**REQUIRED ACTION**
Print out the data exactly, keeping every image out of it.

(Stored data entries)
*** Begin section ***

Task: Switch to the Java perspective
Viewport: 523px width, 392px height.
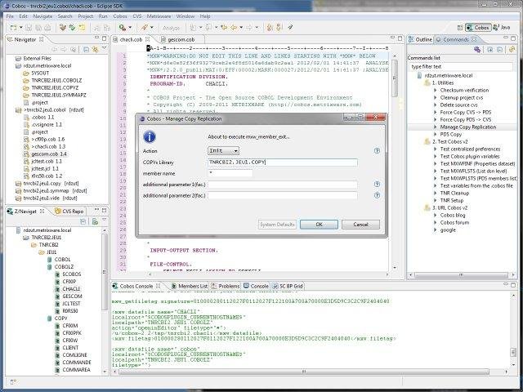Action: pos(504,27)
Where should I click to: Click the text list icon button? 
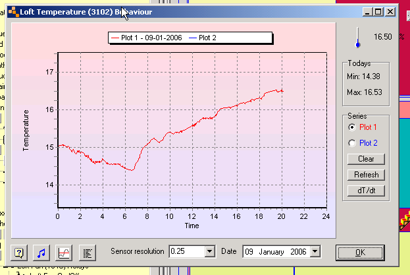point(86,252)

*** End section ***

**RESPONSE BOX**
Task: Switch to the Java perspective
Viewport: 523px width, 392px height.
Action: pos(504,27)
Where should I click to: Click the text list icon button? 
point(86,252)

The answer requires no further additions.